As with all digital humanities tools, Omeka and Neatline are not perfect. One of the main criticisms I have for Neatline is there is no simple way to demonstrate uncertainty. Reschuel and Hurni point towards the importance of mapping uncertainties in fictional literature, and their concerns can and should be applied to historical mapping. When mapping histories, it is important to note that most of the data comes from oral accounts, history books, drawn maps, and aerial photographs. With each of these resources, one can never recreate history with 100% certainty. If Neatline had a way to demonstrate uncertainties of locations and date ranges the projects would be more accurate (ironically by demonstrating their inaccuracies).

Overall Neatline is a useful tool (with a learning curve) that allows for comprehensive digital mapping exhibits. I would recommend it for any “thick mapping” project.

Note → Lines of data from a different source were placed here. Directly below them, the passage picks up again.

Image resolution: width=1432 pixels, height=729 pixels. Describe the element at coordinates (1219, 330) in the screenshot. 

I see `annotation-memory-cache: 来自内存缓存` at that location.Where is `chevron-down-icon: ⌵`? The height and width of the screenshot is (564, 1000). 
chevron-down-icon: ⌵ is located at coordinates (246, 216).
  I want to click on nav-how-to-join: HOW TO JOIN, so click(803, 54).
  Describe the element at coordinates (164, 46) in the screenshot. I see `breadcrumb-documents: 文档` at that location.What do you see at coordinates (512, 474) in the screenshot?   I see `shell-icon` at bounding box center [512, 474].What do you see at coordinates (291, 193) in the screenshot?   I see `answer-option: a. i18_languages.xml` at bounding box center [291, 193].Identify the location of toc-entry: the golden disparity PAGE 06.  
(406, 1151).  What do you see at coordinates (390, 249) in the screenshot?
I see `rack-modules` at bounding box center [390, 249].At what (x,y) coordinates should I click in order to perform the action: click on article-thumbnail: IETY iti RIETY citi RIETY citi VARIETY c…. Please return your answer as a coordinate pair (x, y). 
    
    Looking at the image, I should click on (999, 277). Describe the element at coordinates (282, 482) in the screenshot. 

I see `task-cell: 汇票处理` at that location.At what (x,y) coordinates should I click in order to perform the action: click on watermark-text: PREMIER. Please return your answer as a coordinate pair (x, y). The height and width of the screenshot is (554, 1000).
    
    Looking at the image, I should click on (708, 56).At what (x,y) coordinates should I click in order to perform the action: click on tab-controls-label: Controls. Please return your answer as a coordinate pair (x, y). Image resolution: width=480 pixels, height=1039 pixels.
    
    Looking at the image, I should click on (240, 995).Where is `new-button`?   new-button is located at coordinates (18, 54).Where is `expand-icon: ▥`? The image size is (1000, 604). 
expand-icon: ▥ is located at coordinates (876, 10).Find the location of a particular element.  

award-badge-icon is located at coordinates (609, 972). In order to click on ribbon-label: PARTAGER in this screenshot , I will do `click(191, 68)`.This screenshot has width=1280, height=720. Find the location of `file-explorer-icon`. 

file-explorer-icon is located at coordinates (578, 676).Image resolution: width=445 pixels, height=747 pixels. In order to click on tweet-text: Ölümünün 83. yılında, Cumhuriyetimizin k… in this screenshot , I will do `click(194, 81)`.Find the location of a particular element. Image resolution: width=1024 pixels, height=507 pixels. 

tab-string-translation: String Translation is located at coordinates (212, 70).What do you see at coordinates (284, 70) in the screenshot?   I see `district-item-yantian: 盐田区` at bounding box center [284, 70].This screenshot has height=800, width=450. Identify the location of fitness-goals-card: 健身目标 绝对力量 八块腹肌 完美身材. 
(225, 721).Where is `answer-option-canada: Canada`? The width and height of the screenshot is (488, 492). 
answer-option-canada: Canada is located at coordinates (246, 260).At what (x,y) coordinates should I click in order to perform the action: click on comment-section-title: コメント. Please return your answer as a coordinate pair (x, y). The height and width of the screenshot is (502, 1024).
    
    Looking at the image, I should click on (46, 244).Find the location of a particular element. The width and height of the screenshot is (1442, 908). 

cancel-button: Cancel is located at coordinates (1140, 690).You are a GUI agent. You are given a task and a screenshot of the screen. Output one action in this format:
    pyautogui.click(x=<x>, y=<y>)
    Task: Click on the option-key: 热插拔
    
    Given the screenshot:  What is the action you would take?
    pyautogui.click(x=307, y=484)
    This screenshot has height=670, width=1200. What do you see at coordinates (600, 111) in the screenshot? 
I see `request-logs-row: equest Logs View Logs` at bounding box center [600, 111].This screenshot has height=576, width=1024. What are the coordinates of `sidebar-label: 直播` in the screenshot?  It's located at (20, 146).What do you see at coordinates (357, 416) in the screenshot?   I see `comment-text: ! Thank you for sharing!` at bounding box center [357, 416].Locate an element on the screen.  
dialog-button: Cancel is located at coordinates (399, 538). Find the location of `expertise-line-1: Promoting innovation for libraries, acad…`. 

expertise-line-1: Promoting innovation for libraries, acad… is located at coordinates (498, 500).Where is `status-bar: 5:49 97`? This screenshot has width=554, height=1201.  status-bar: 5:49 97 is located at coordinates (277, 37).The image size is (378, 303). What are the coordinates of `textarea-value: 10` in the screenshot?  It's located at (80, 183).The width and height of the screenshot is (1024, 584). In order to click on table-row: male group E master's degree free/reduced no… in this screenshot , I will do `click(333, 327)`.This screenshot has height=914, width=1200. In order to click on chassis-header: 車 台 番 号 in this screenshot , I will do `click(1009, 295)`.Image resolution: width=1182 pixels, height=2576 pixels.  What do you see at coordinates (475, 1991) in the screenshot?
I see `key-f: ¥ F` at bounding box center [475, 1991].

PA 5 – Davidson College in the Medical World 

Today, Davidson College is well known for its liberal arts education that prepares students for a variety of future careers and graduate schools. Although Davidson’s “College” status prohibits graduate programs such as a medical school, Davidson College’s history is linked closely with the medical world. Using Omeka’s plugin for Neatline I have created a visual narrative depicting just a few of the important medical advances that have occurred in throughout Davidson College history. As Farman argues in his Chapter in Mobile Stories, stories do not have to be linear and cohesive. In fact, the discontinuity of Davidson College’s medical history is exactly what I intended to capture in this exhibit. In Bethany Nowviskie’s article, she describes Neatline as unstable – “extensible, never fixed or complete”. This idea is perfect for describing the Medical History of Davidson College. With small facts here and there, Neatline helps to piece together a more general view of the impacts Davidson College has had on the greater medical world.

By using Neatline I was able to overlay the points in my Medical History story on a 1915 planned map of Davidson College. This allows me to blur the line between the physical world and narrative world (as discussed in Ritchie’s Chapter 4 of Mobile Stories). Like Ritchie discusses, the technology of Neatline can make the story, in this case not the artifacts found in Davidson’s Archives but the story of Davidson influencing the medical world, appear more real. By overlaying my pins on a planned historical image I address Ritchie’s claims and attempt to create a narrative describing the historical moments that give Davidson College recognition in the medical world today.